I am trying to get some data from an open API:
https://data.brreg.no/enhetsregisteret/api/enheter/lastned
but I am having difficulties understanding the different type of objects and the order the conversions should be in. Is it strings
to bytes
, is it BytesIO
or StringIO
, is it decode('utf-8)
or decode('unicode)
etc..?
So far:
url_get = 'https://data.brreg.no/enhetsregisteret/api/enheter/lastned'
with urllib.request.urlopen(url_get) as response:
encoding = response.info().get_param('charset', 'utf8')
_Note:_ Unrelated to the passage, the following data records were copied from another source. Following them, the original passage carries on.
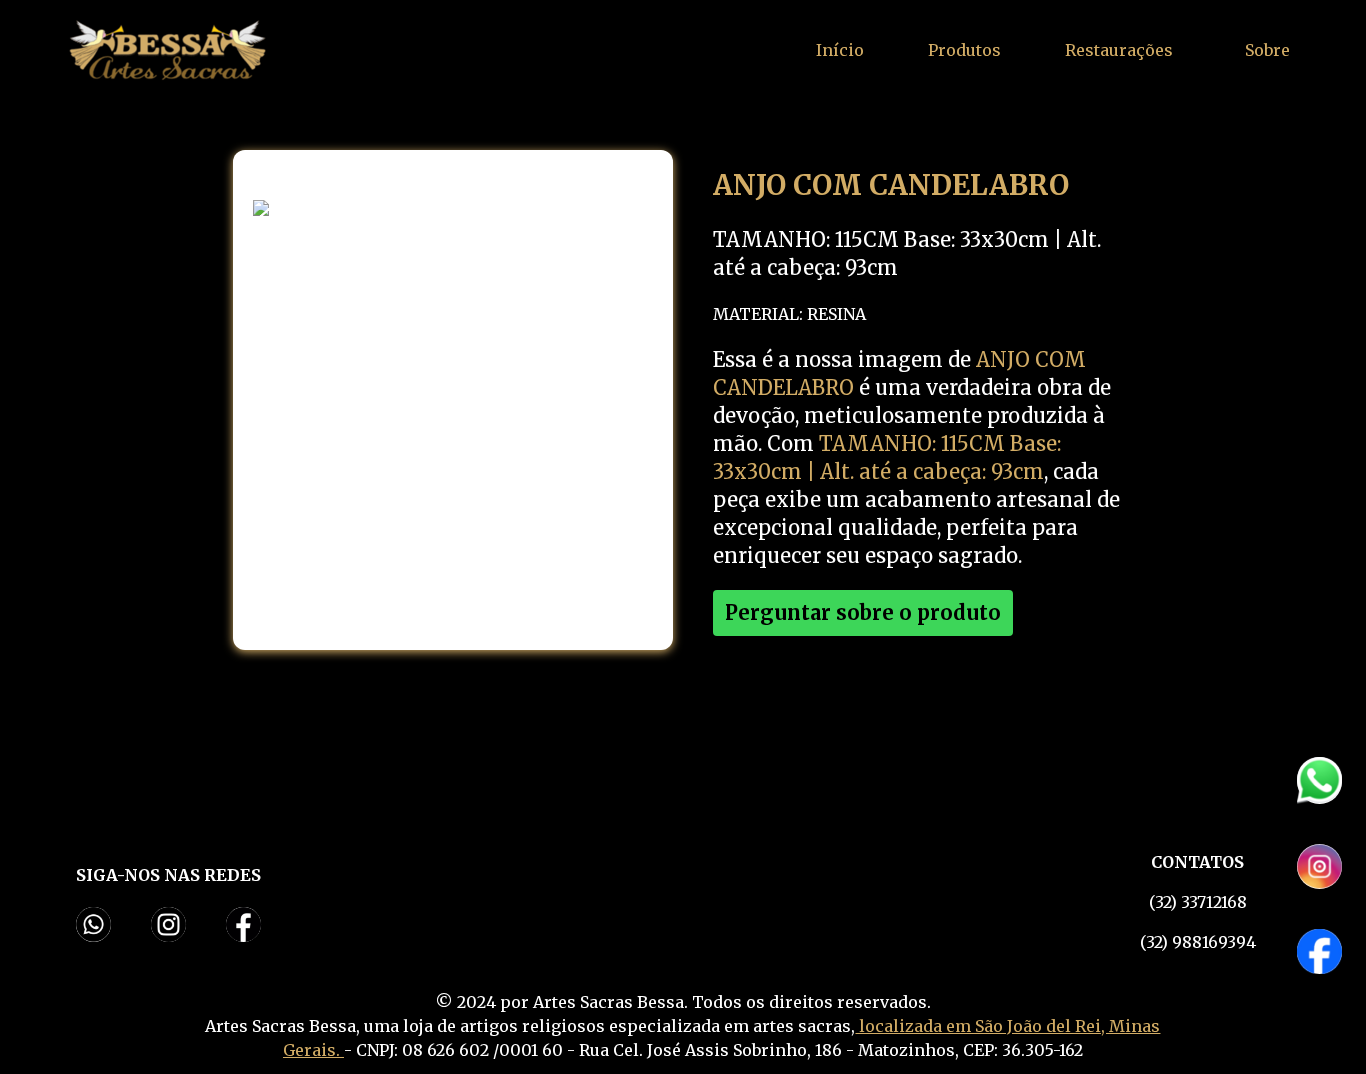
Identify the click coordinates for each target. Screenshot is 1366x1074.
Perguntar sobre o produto (863, 612)
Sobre (1267, 50)
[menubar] (964, 50)
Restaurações (1119, 50)
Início (840, 50)
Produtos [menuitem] (964, 50)
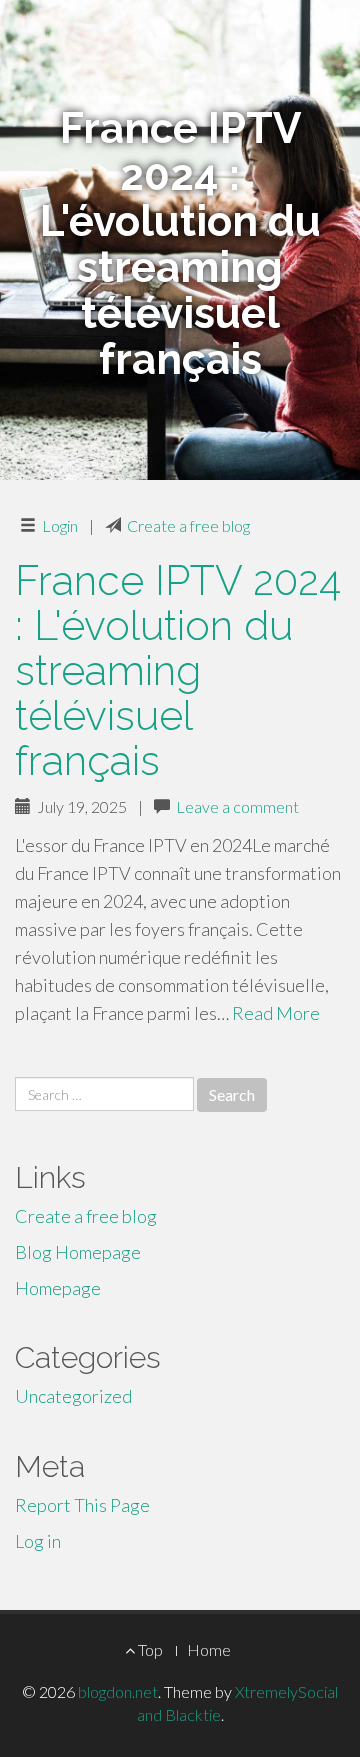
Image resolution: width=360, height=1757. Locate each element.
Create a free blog (188, 525)
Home (209, 1649)
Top (149, 1649)
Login (60, 525)
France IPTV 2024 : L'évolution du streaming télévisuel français (178, 670)
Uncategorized (73, 1396)
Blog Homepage (78, 1252)
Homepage (58, 1288)
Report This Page (82, 1505)
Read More (276, 1013)
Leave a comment (237, 806)
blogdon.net (118, 1691)
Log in (38, 1541)
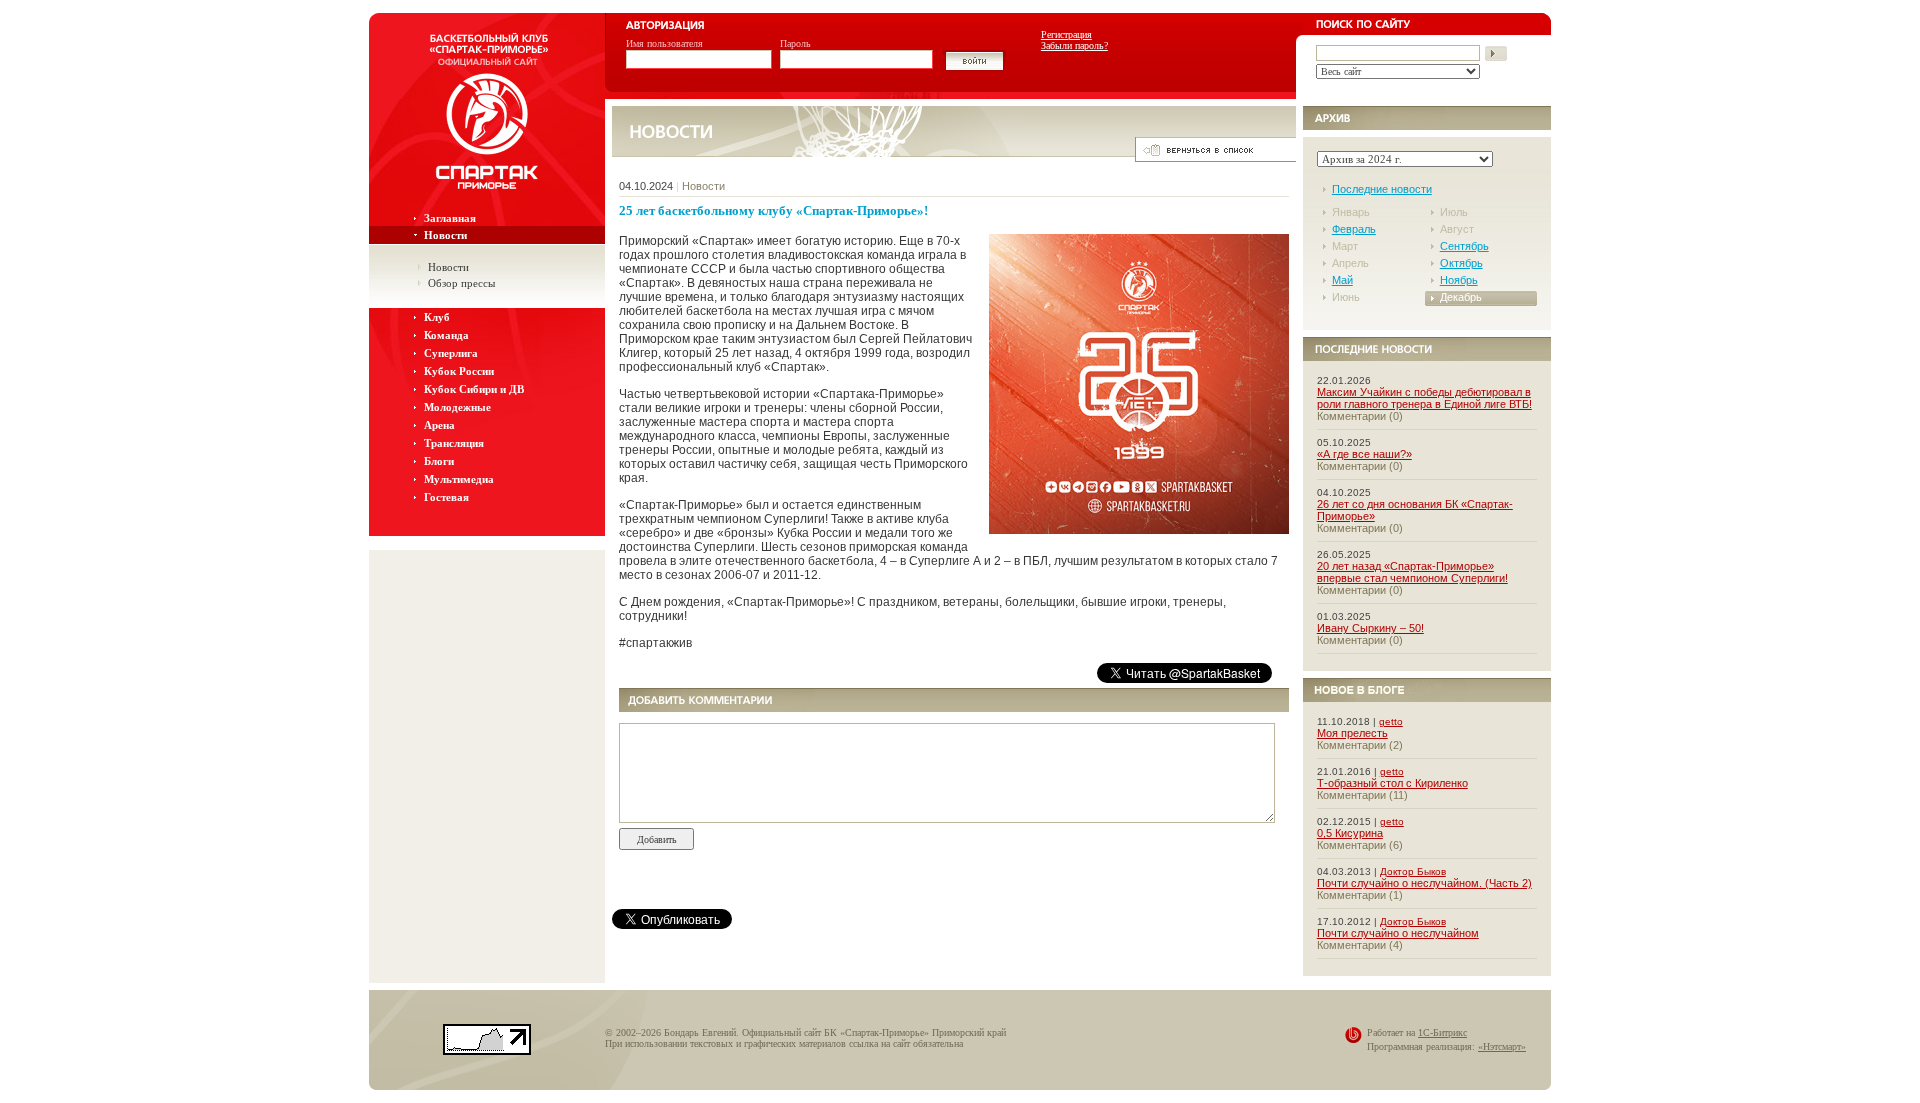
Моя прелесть (1352, 733)
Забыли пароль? (1074, 45)
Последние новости (1382, 189)
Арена (439, 425)
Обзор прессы (461, 283)
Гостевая (446, 497)
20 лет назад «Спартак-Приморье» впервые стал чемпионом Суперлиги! (1412, 572)
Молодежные (457, 407)
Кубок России (459, 371)
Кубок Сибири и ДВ (474, 389)
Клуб (437, 317)
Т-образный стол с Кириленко (1392, 783)
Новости (445, 235)
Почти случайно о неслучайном (1398, 933)
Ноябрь (1459, 280)
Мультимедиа (459, 479)
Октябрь (1461, 263)
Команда (446, 335)
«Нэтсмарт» (1502, 1046)
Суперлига (451, 353)
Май (1342, 280)
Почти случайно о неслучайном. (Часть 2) (1424, 883)
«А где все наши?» (1364, 454)
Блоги (439, 461)
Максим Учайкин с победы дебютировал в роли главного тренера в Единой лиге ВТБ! (1424, 398)
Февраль (1354, 229)
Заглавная (450, 218)
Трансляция (454, 443)
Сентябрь (1464, 246)
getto (1391, 721)
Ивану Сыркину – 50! (1370, 628)
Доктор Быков (1413, 871)
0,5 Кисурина (1350, 833)
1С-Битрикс (1442, 1032)
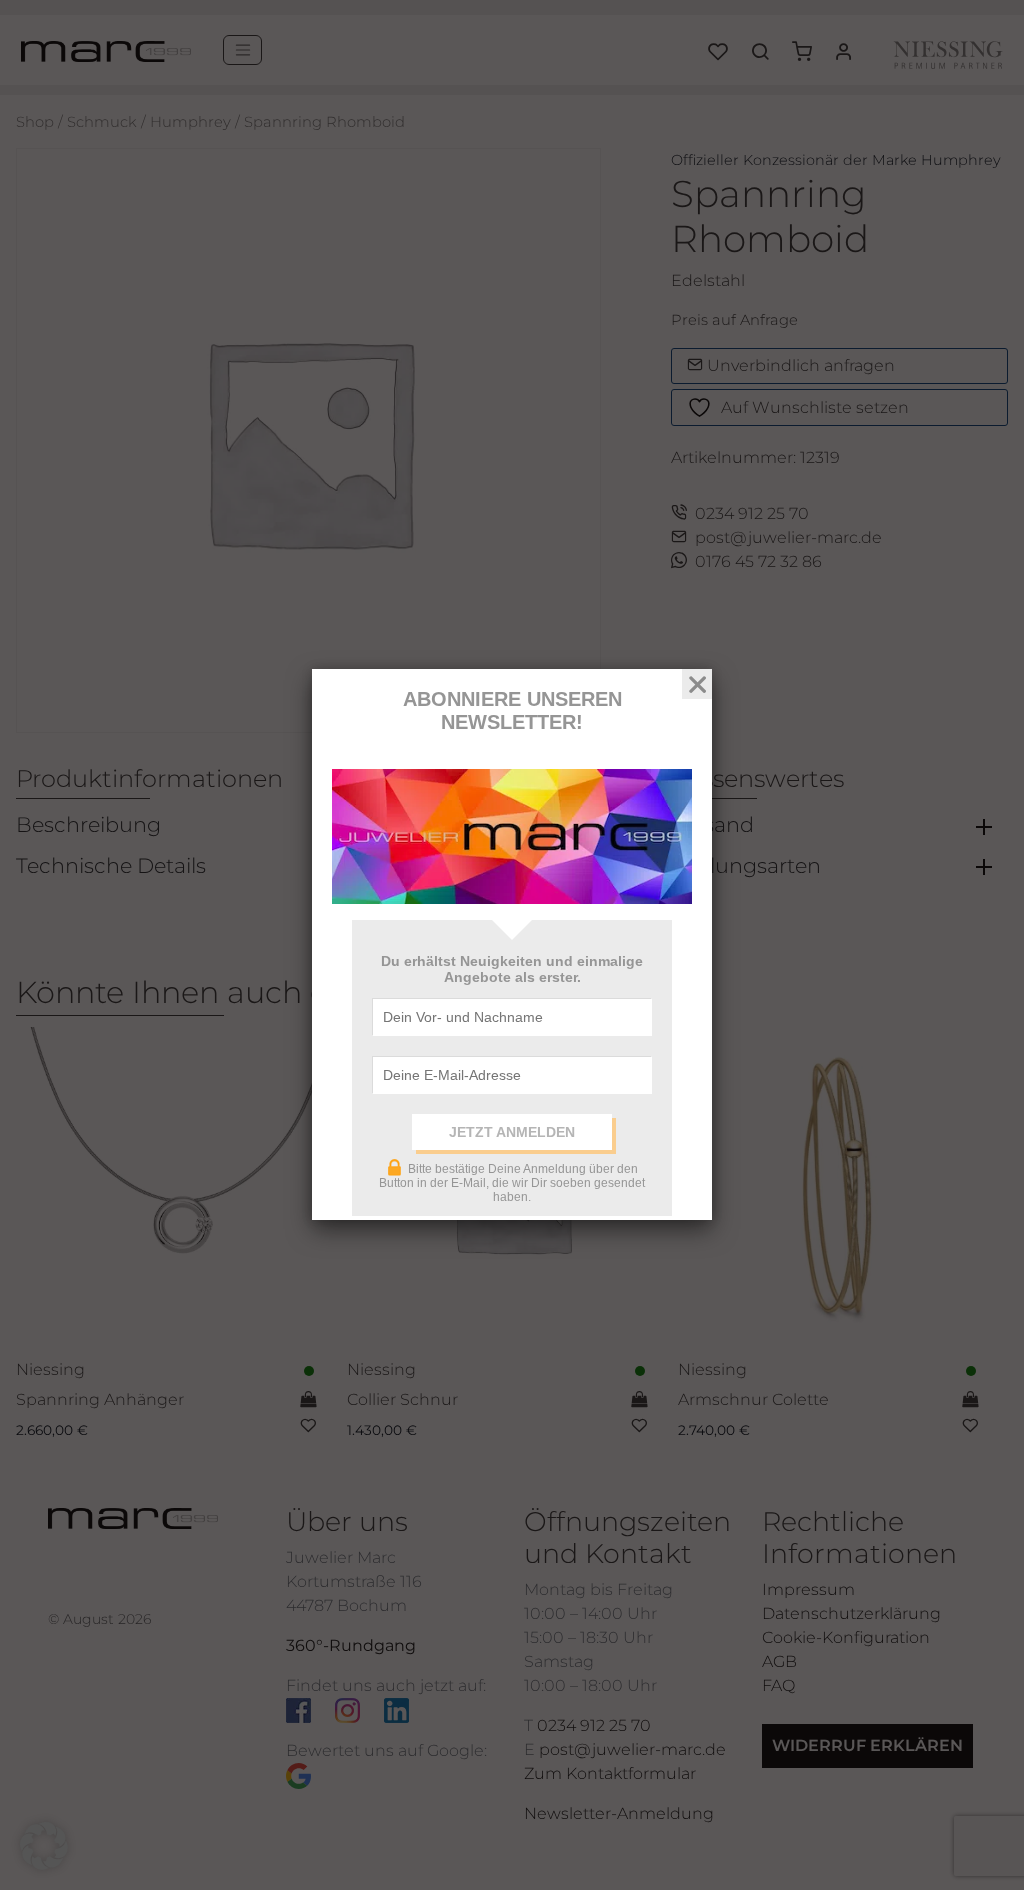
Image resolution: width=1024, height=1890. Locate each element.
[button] (44, 1846)
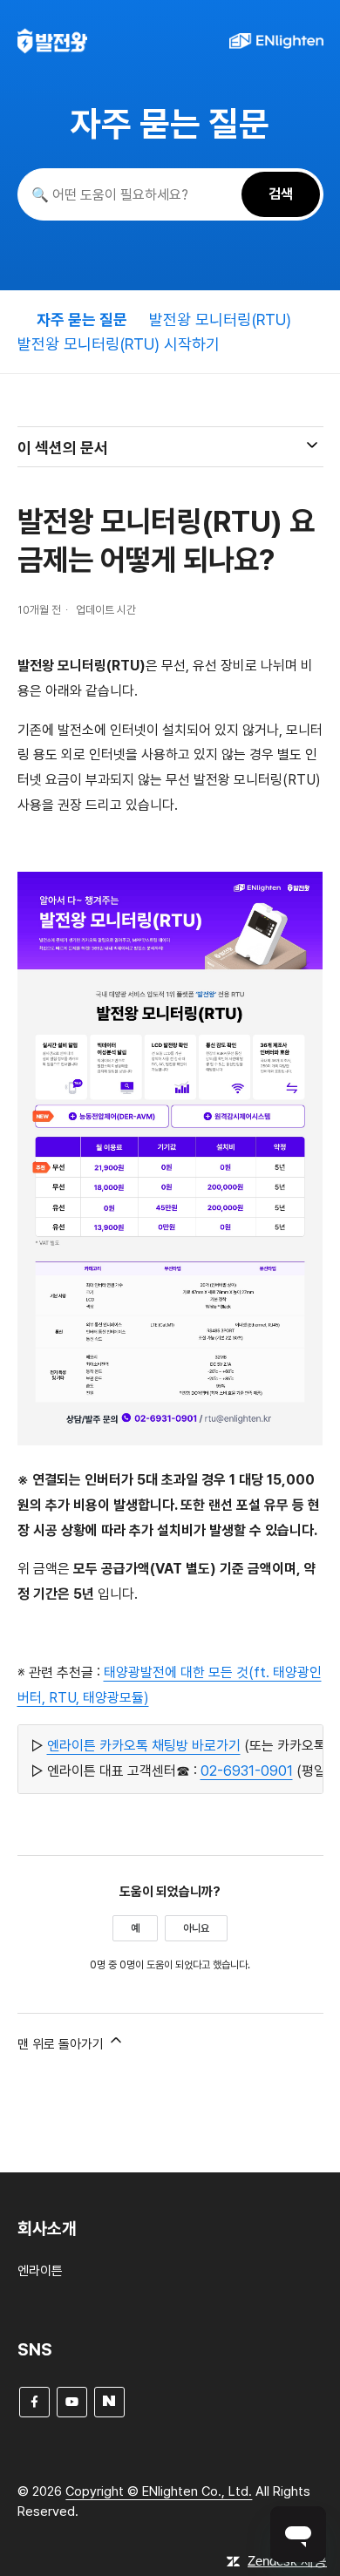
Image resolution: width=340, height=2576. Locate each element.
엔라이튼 (40, 2271)
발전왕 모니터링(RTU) (220, 319)
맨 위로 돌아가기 (62, 2044)
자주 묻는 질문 (82, 319)
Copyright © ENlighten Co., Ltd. (158, 2491)
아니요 (196, 1928)
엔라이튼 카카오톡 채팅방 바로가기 (144, 1745)
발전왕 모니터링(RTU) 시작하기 (118, 344)
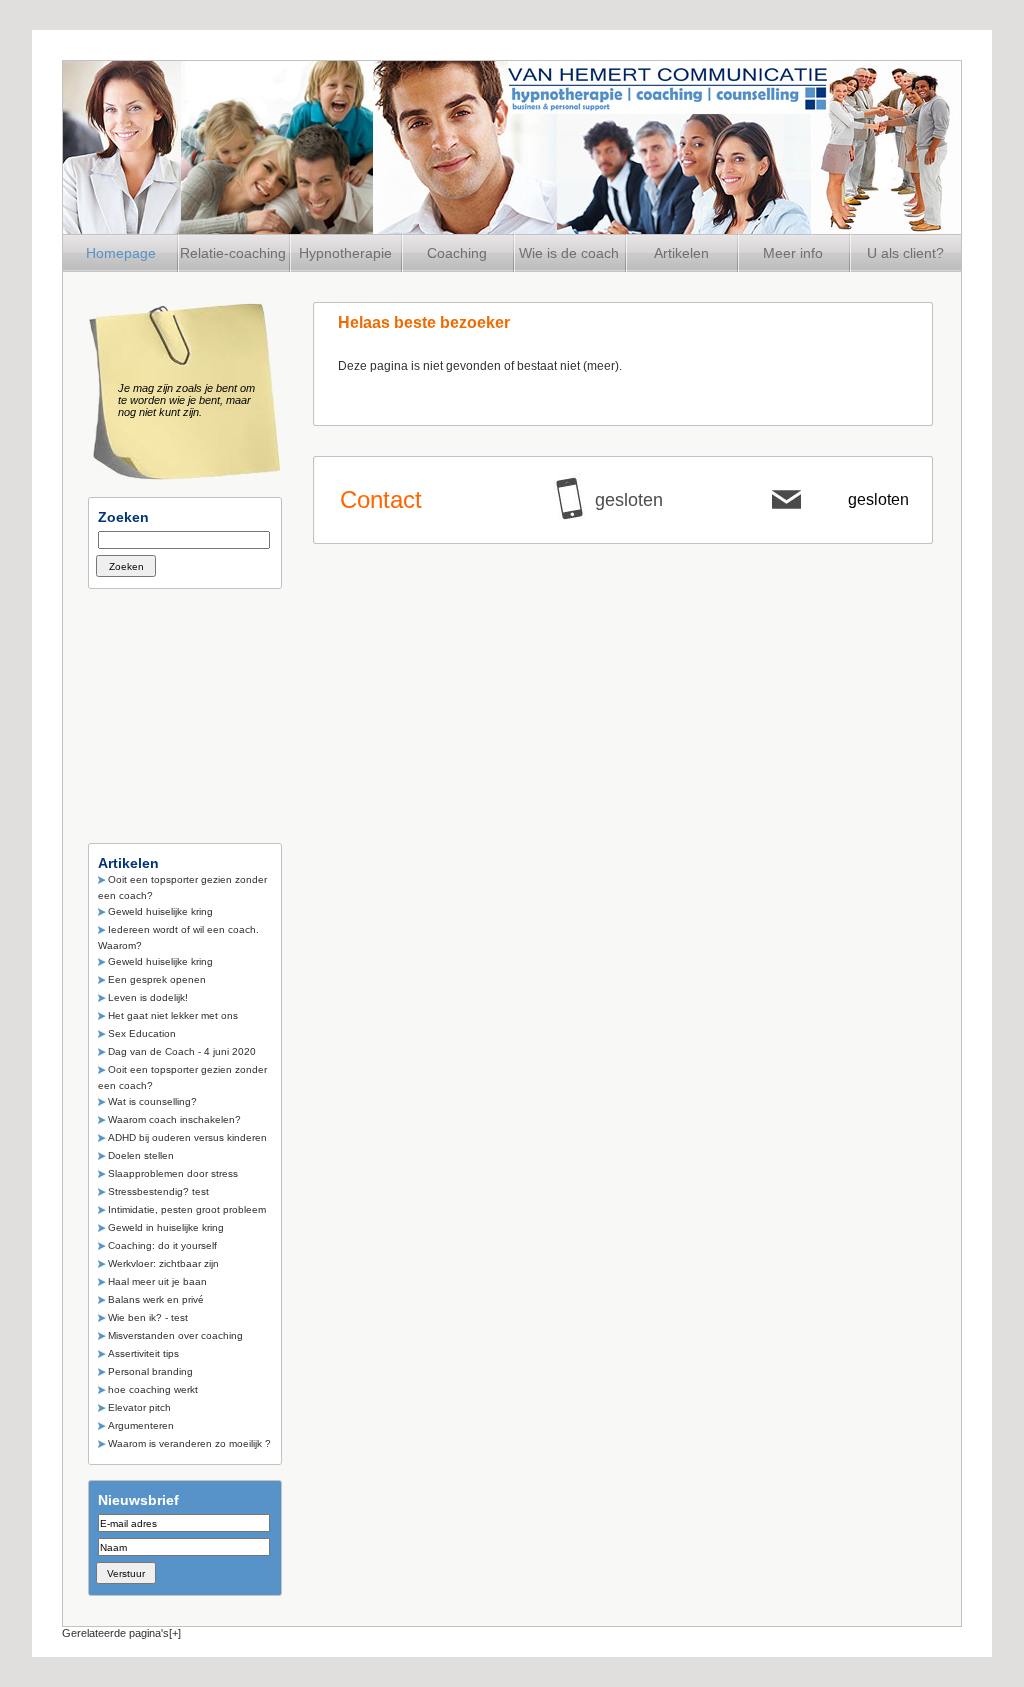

compressed_file = io.BytesIO(response.read())
decompressed_file = gzip.GzipFile(fileobj=compressed_file)
and now is where I am stuck, how should I write the next line of code?
json_str = json.loads(decompressed_file.read().decode('utf-8'))
My workaround is if I write it as a json file then read it in again and do the transformation to df then it works:
with io.open('brreg.json', 'wb') as f:
f.write(decompressed_file.read())
with open(f_path, encoding='utf-8') as fin:
d = json.load(fin)
df = json_normalize(d)
with open('brreg_2.csv', 'w', encoding='utf-8', newline='') as fout:
fout.write(df.to_csv())
I found many SO posts about it, but I am still so confused. This first one explains it quite good, but I still need some spoon feeding.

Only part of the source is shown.